Researchers:

Zeyu Huang, Savio Pereira, Meiqi Liu

Advisors:

Dr. Ionut Florescu, Dr. Papa Ndiaye, Dan Wang

ABSTRACT:

Corporate credit rating prediction using machine learning techniques has been one of the attractive research topics in the literature. In recent years, multiclass classification methods such as Random Forest have become very appealing machine learning approaches due to their good results. This study focuses on the importance of feature selection for the prediction of corporate credit rating using a five-class rating model. We compared the results of two methods, the permutation feature selection method and the null importance feature selection method to identify important features that help in predicting corporate credit rating. The experimental results show that our proposed feature selection method improved classification accuracy in comparison to typical multiclass classification techniques without feature selection. The result also show that leverage ratios are the most influential features for prediction and that financial risk ratios are more significant than business risk ratios.

INTRODUCTION:

  1. Background: Credit ratings are widely used to assess investment risks and bond marketability. Traditional credit rating models rely on classical econometric methods. Machine learning has emerged as a powerful tool to extract valuable information from large datasets, offering a new approach to credit rating prediction. Feature selection is an important step in improving model accuracy and classification performance. This study explored two feature selection methods to identify common features that contribute to credit rating prediction.
  2. Literature Review: Researchers have applied machine learning to financial problems. Nemati Koutanaei et al. [1] compared machine learning classifiers and feature selection methods for rating prediction, finding that ensemble classifiers and PCA feature selection perform best. However, they did not identify significant features.

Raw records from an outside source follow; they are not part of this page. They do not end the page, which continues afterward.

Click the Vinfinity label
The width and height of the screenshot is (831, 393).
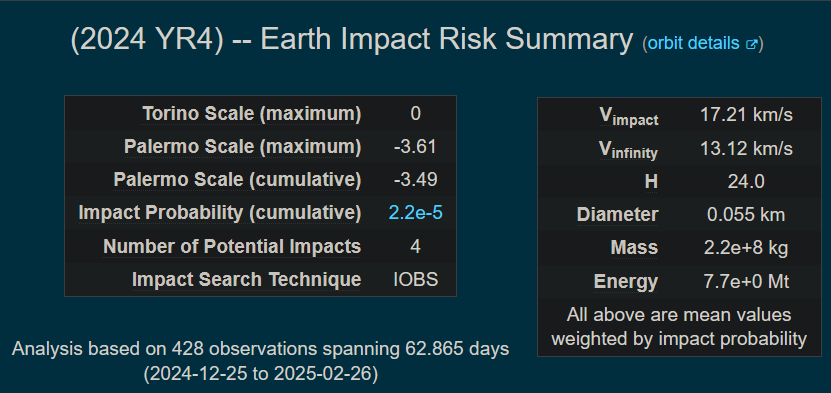click(628, 150)
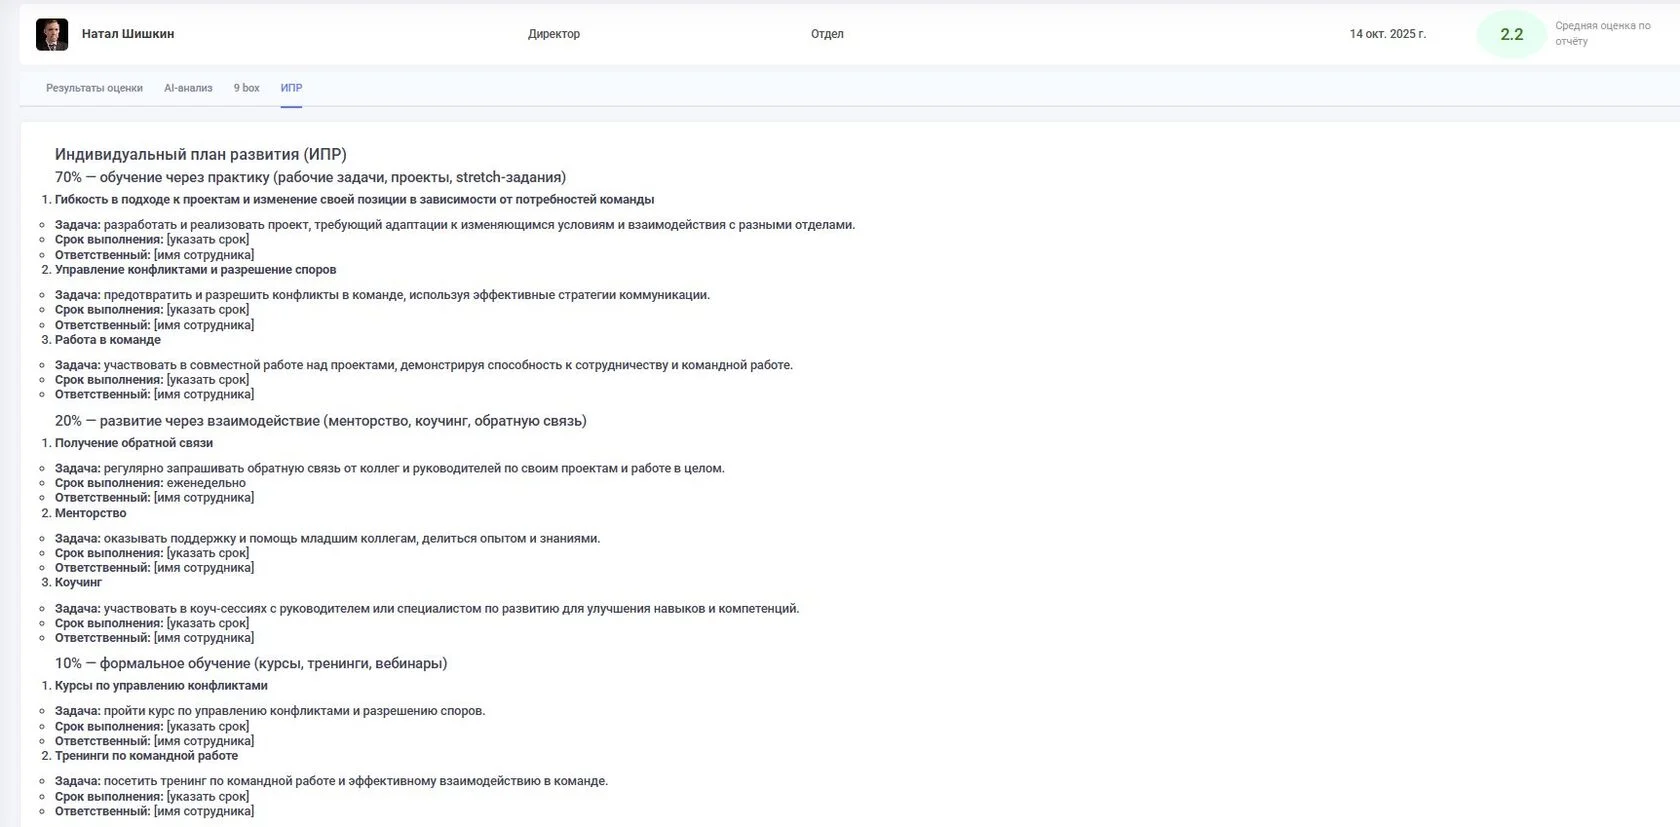Click the Индивидуальный план развития (ИПР) heading
Viewport: 1680px width, 827px height.
tap(200, 154)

     Huanga et al. [2] used support vector machines and neural networks for credit         rating prediction, finding different significant features for U.S. and Taiwanese         companies.

     Hajek and Michalak [3] also developed a feature-selection-based credit rating         prediction model, concluding that different features are important for U.S. and       European companies.

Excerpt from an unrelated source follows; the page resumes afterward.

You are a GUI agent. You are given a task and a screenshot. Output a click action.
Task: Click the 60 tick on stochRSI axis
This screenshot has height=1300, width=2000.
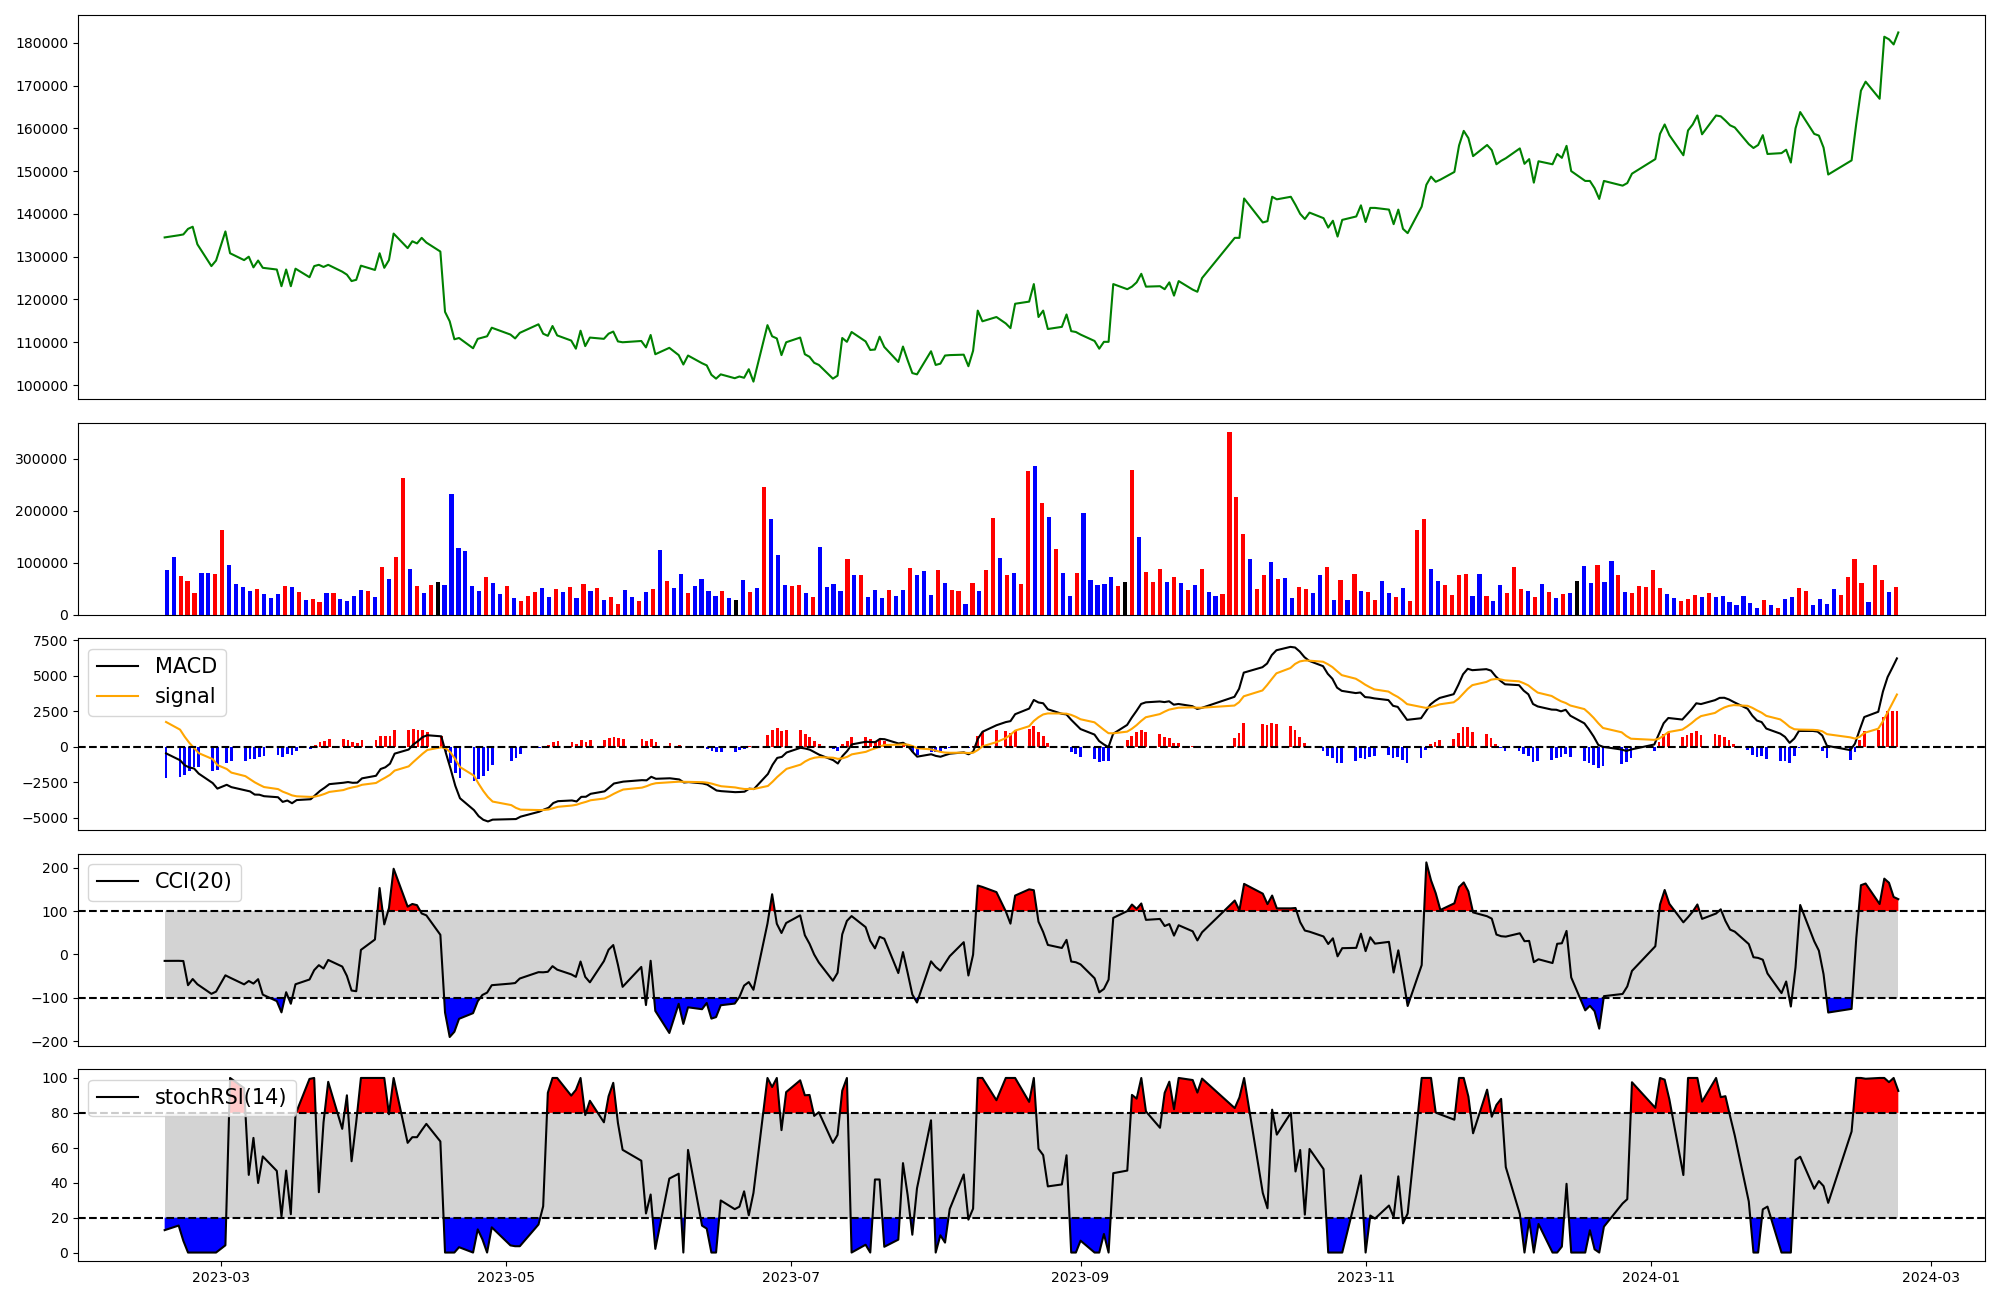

     Tsai and Hsiao [4] used feature selection techniques to identify important              features for stock price prediction, finding that combining multiple feature            selection methods can improve prediction performance compared to using          single methods.

METHODOLOY:

  1. RANDOM FOREST: Random forest, an ensemble learning method for classification, constructs multiple decision trees and outputs the most frequent class among them. This voting-like approach reduces overfitting. It employs bagging and a modified tree learning algorithm that selects random feature subsets at each split to generate uncorrelated trees. Out-of-bag error, a method for measuring random forest's prediction error, utilizes the unused training data during tree construction for validation. The out-of-bag error is calculated by averaging the prediction error over all trees.

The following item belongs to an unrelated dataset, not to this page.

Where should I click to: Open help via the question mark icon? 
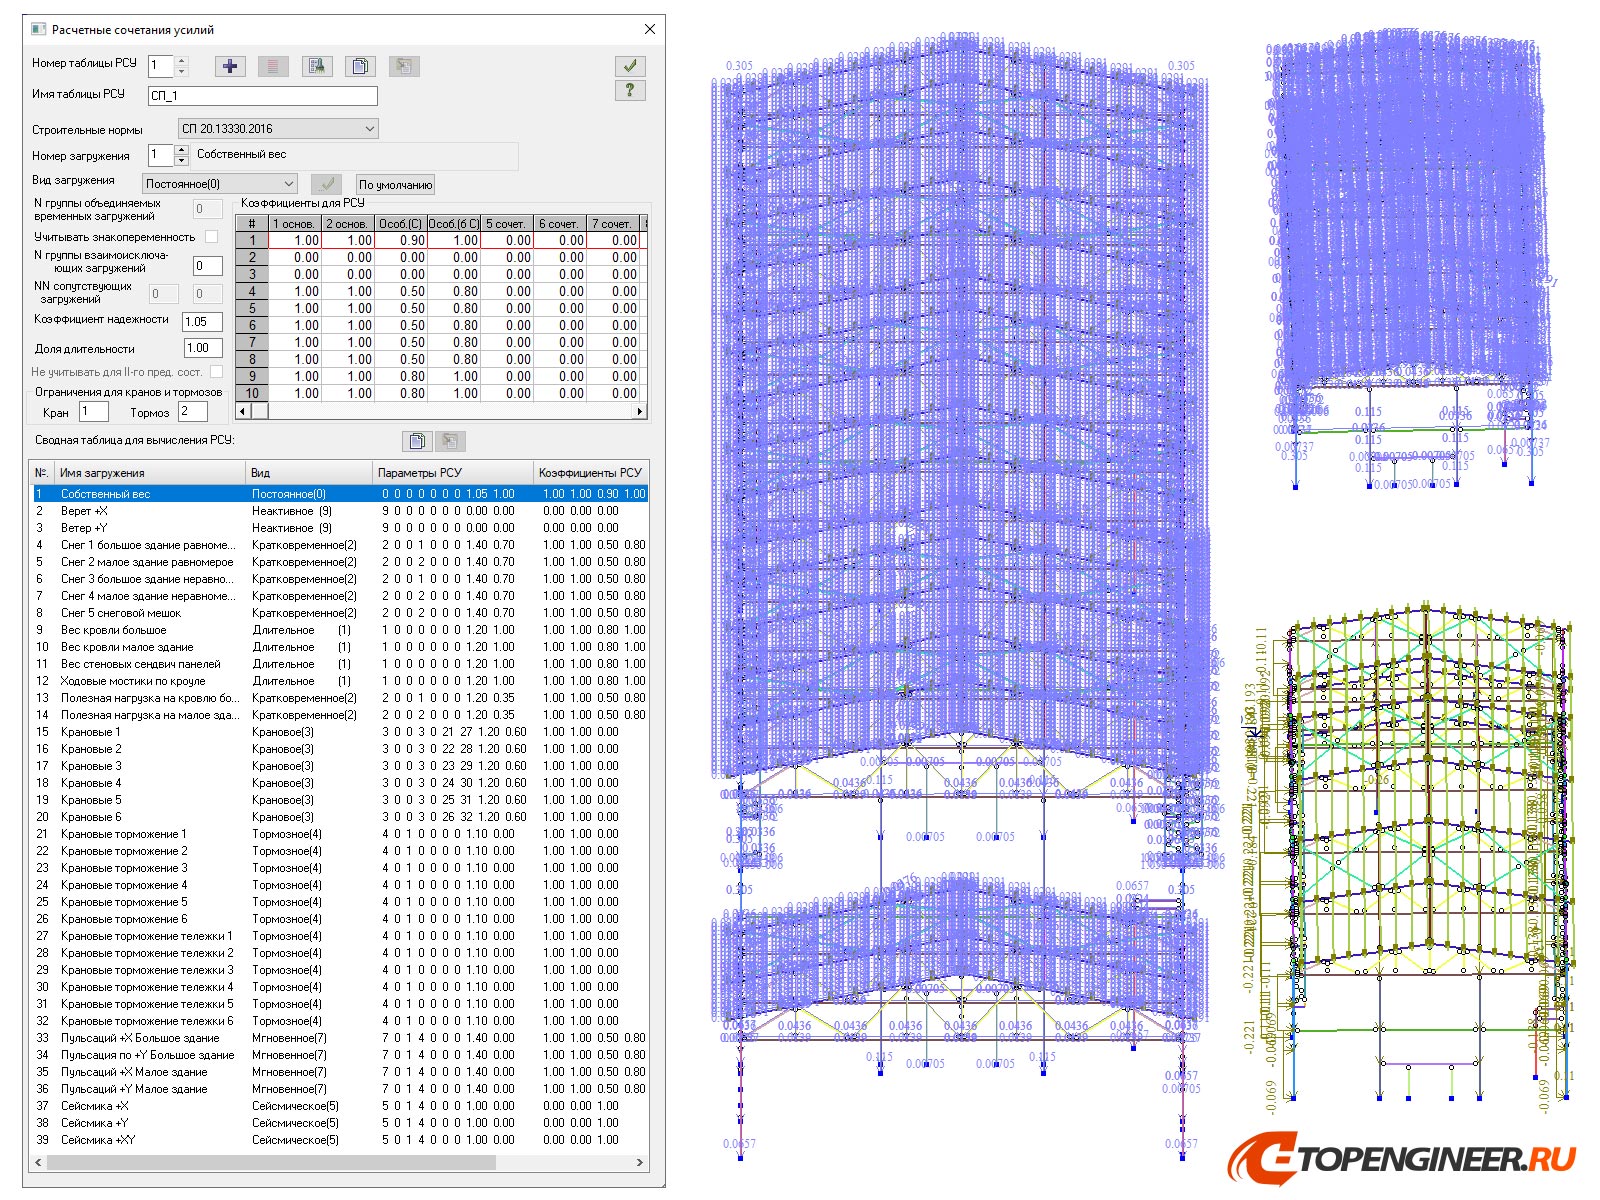pos(629,93)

2. BIAS AND IMPROVEMENT: Standard random forest classifiers employ standard classification trees, which exhibit two drawbacks. Firstly, they tend to favor continuous predictors with numerous levels, potentially masking more significant categorical predictors with fewer levels. Secondly, they may overlook crucial interactions between predictor pairs when multiple less important predictors exist. These issues arise when predictor levels vary significantly and interactions are strong. To address these limitations, we propose incorporating curvature and interaction tests into the tree construction process. The curvature test assesses the association between a predictor x and the target variable y by partitioning x into quarters and comparing the observed and expected class proportions. A p-value less than 0.05 indicates a significant association. The interaction test evaluates the interaction between predictors x1 and x2 with respect to y. It involves partitioning x1 and x2 into quarters, creating a new nominal variable z with 16 levels based on the combinations of x1 and x2 levels, and conducting a curvature test between z and y. A p-value less than 0.05 indicates a significant interaction.

During tree construction, the node splitting rules are modified as follows:

  • If all p-values of the curvature and interaction tests are at least 0.05, the node is not split.
  • If the minimum p-value results from a curvature test, the corresponding predictor is chosen for node splitting.
  • If the minimum p-value results from an interaction test, the split predictor is determined using standard CART on the corresponding predictor pair.

This approach is robust to the number of levels in individual predictors.

3. FEATURE SELECTION:

a. Permutation Importance: Permutation importance is a method for measuring the influence of predictors in a classification model. It works by randomly shuffling predictor values and observing the change in model error. Influential predictors cause a significant increase in error, while uninfluential predictors do not. The increase in error is used as the importance score for that predictor.

To calculate permutation importance:

  1. For each tree in the random forest, identify out-of-bag observations and predictors used to split the tree. Estimate out-of-bag error and calculate the difference between permuted and original errors for each splitting predictor.
  2. Calculate the mean and standard deviation of these differences over all trees for each predictor.
  3. The permutation importance score is the mean difference divided by the standard deviation.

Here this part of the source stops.